Por Rodrigo Fresán, Guerriero conoció la pluma de John Irving y desde entonces su escritura explotó. Antes, cuando todavía era una desconocida, en su Junín natal, un vecino a quien recuerda simplemente como el señor Equis la había enfrentado a su desconocimiento literario con una recatafila de lecturas. Y autores. Por las narices de la entonces jovencita que quería ser escritora desde los ocho años, o nueve, desfilaron Voltaire, los clásicos, todos, Stendhal, Nabokov, Dostoievski, Faulkner, Bioy Casares, Borges, Silvina Ocampo, Kant, Melville, Kafka, Chéjov, Truman Capote, Rulfo, Vargas Llosa, Ribeyro, Balzac, cien más. Pero Irving fue la primera piedra con la que edificó su iglesia.
Y también por Fresán la Guerriero conoció a Jeffrey Eugenides, A. M. Homes, Patrick McGrath, Michael Cunningham, David Gates hasta llegar, por casualidad, a Lorrie Moore, en esta parte de su andadura particular, su ícono viviente, la autora que ha sido capaz de hacer de su prosa, hasta entonces frondosa y barroca, según propia y extraña confesión, un ecosistema narrativo muchísimo más compacto y mejor. Porque, lo dice a cada rato y hay que repetirlo, nosotros, como un mantra: “así como un orfebre no ceja hasta lograr un engarce sublime, un periodista pasa días removiendo párrafos, recortando frases, afirmando voces, refinando escenas, trabajando ruidos, escribiendo fusas y corcheas, artículos y verbos, semitonos, bemoles, sostenidos, hasta lograr que fluya: que parezca fácil. Hasta lograr que, bajo la superficie tersa de la crónica, bajo su música serena, quede oculto lo que la pone en marcha, Su esqueleto. Sus músculos severos. Su íntima arquitectura de goznes aceitados”.
Oficio de alarife, verdaderamente.
Grandioso, recomiendo la lectura de este manojo de textos para periodistas de verdad. Guerriero es una trome: en cada uno de sus comentarios se traslucen sus genialidades y su afán por decirlo todo en voz alta, sin ninguna apetencia por ganarse los aplausos fáciles de la tribuna: así despotrica de los que se escudan en la objetividad monda y lironda del periodismo, porque “el periodismo -literario o no- es lo opuesto a la objetividad. Es una mirada, una visión del mundo, una subjetividad honesta: “Fui, vi, y voy a contar lo que honestamente creo que vi” y se enfrenta a los que por un poquito de atención salpimientan sus crónicas con una cuota de ficción que no le hace ningún favor al oficio. Aun cuando ese fabulador sea Kapuscinski.

# Datos para ubicar objetivos visibles:

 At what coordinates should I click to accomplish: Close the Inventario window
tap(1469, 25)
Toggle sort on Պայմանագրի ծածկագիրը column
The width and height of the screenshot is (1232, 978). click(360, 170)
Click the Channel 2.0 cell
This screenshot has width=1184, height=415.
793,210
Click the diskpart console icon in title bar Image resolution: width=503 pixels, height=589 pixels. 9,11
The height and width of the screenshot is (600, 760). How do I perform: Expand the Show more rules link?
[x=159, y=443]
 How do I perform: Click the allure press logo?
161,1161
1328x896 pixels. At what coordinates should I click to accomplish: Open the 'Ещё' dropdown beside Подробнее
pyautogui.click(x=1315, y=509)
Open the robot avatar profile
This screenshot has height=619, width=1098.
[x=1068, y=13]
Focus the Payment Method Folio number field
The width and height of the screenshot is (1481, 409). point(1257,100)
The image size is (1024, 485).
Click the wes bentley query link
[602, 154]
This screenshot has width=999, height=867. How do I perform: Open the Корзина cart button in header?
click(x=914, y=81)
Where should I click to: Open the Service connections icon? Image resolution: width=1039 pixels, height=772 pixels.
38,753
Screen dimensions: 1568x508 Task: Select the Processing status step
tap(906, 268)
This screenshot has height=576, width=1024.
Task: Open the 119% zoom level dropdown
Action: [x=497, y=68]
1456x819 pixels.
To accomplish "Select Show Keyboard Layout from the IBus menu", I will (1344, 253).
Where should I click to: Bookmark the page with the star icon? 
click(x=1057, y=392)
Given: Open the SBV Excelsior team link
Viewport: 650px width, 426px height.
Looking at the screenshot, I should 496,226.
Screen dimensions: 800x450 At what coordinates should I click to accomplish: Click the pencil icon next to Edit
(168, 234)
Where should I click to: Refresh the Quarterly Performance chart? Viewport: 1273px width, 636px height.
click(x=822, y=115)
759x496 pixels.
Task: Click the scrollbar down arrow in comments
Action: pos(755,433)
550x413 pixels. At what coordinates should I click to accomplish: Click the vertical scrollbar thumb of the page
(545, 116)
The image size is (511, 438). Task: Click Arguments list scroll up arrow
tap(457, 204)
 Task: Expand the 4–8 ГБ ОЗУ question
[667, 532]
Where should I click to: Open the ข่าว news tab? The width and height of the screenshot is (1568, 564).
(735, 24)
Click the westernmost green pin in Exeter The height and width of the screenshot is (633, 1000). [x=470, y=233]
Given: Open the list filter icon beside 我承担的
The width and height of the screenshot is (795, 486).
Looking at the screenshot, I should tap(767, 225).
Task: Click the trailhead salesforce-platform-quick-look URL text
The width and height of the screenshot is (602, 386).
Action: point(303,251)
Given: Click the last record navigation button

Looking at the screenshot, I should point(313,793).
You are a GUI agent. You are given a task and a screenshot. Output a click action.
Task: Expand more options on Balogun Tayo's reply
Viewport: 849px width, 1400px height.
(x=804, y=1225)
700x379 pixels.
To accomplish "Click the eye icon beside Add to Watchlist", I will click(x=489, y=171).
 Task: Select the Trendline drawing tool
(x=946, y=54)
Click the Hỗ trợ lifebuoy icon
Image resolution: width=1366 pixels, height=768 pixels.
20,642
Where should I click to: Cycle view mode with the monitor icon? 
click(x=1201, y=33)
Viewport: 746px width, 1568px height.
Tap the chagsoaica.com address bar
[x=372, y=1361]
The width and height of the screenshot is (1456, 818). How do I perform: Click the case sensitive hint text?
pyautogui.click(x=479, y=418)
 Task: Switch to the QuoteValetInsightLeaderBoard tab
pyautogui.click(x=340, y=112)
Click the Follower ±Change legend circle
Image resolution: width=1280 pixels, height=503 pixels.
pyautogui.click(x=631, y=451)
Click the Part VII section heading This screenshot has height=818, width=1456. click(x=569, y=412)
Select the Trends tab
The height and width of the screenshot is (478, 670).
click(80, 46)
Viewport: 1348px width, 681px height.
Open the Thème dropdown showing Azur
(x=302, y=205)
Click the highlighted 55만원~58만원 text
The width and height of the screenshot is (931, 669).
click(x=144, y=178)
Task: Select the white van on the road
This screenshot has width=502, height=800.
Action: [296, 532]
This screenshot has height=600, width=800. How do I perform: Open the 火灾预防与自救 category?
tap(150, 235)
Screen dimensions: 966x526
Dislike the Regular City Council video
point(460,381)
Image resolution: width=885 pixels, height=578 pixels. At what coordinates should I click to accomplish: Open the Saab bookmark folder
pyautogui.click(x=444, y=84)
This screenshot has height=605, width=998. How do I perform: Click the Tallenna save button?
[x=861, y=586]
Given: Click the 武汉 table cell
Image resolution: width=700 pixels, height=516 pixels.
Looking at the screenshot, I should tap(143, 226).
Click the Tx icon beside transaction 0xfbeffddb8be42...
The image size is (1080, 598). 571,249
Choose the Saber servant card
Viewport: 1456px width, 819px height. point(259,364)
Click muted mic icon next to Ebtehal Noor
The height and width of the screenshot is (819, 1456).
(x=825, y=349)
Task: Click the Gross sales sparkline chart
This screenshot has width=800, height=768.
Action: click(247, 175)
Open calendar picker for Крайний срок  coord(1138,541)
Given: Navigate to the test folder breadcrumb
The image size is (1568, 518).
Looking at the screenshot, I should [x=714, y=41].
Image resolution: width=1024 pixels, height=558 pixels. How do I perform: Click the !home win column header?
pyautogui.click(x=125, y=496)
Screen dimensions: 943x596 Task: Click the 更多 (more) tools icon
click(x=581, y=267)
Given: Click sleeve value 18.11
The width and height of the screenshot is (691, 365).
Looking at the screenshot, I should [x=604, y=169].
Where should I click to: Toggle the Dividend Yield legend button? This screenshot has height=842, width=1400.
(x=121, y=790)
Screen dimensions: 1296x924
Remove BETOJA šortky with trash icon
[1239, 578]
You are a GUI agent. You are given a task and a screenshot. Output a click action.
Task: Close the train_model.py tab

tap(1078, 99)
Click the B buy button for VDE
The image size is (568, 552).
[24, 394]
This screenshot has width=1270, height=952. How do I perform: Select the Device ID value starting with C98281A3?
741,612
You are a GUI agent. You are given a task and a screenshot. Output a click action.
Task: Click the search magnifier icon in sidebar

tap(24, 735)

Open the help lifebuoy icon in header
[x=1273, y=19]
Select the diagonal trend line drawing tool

# Completa lo siguiente:
**a)** En el texto sobre Guerriero, ¿qué autores se nombran en el párrafo que empieza con "Y también por Fresán" antes de Lorrie Moore?
**b)** Copia tal cual un fragmento del texto sobre Guerriero: empieza en las palabras "Oficio de alarife, verdaderamente." y termina después de "fabulador sea Kapuscinski.".
El listado no tiene nada que ver con lo que se pide aquí.

# Respuestas escritas:
**a)** Jeffrey Eugenides, A. M. Homes, Patrick McGrath, Michael Cunningham y David Gates.

**b)**
Oficio de alarife, verdaderamente.
Grandioso, recomiendo la lectura de este manojo de textos para periodistas de verdad. Guerriero es una trome: en cada uno de sus comentarios se traslucen sus genialidades y su afán por decirlo todo en voz alta, sin ninguna apetencia por ganarse los aplausos fáciles de la tribuna: así despotrica de los que se escudan en la objetividad monda y lironda del periodismo, porque “el periodismo -literario o no- es lo opuesto a la objetividad. Es una mirada, una visión del mundo, una subjetividad honesta: “Fui, vi, y voy a contar lo que honestamente creo que vi” y se enfrenta a los que por un poquito de atención salpimientan sus crónicas con una cuota de ficción que no le hace ningún favor al oficio. Aun cuando ese fabulador sea Kapuscinski.